> **TASK DIRECTIONS**
Gather up every line from the entries below that uses the word "badge".

> **DATA FOR PROCESSING**
______________________________

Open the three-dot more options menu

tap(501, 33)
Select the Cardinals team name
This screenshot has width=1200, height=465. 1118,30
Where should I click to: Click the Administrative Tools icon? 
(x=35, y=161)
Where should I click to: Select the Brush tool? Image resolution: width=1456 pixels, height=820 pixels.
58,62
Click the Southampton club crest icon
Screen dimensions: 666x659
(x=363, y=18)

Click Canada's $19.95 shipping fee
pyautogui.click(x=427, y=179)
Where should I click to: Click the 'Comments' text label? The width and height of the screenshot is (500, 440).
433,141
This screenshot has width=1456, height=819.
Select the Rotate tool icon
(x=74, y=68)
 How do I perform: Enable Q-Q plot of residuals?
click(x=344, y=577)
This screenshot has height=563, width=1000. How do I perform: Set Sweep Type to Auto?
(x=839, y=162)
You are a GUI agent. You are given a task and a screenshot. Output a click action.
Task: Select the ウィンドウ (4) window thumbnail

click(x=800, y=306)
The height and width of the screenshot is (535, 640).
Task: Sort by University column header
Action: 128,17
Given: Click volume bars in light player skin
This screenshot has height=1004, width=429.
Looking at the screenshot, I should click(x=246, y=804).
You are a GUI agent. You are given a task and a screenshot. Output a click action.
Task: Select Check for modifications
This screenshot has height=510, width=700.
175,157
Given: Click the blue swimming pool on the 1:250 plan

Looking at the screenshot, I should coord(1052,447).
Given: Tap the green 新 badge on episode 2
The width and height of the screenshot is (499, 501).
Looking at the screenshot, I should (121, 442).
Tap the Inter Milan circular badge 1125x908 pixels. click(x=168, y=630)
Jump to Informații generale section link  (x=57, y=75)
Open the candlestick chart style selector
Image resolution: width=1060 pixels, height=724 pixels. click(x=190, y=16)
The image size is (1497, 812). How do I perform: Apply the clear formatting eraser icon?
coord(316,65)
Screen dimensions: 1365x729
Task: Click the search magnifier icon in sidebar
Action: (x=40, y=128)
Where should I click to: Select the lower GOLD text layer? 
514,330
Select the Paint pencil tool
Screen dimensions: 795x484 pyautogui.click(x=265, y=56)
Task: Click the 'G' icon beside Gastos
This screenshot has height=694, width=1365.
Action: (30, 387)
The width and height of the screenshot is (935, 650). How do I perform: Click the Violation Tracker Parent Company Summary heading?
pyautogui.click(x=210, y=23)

______________________________

> **SOLUTION FOR THIS EXERCISE**
Given: Tap the green 新 badge on episode 2
Tap the Inter Milan circular badge 1125x908 pixels. click(x=168, y=630)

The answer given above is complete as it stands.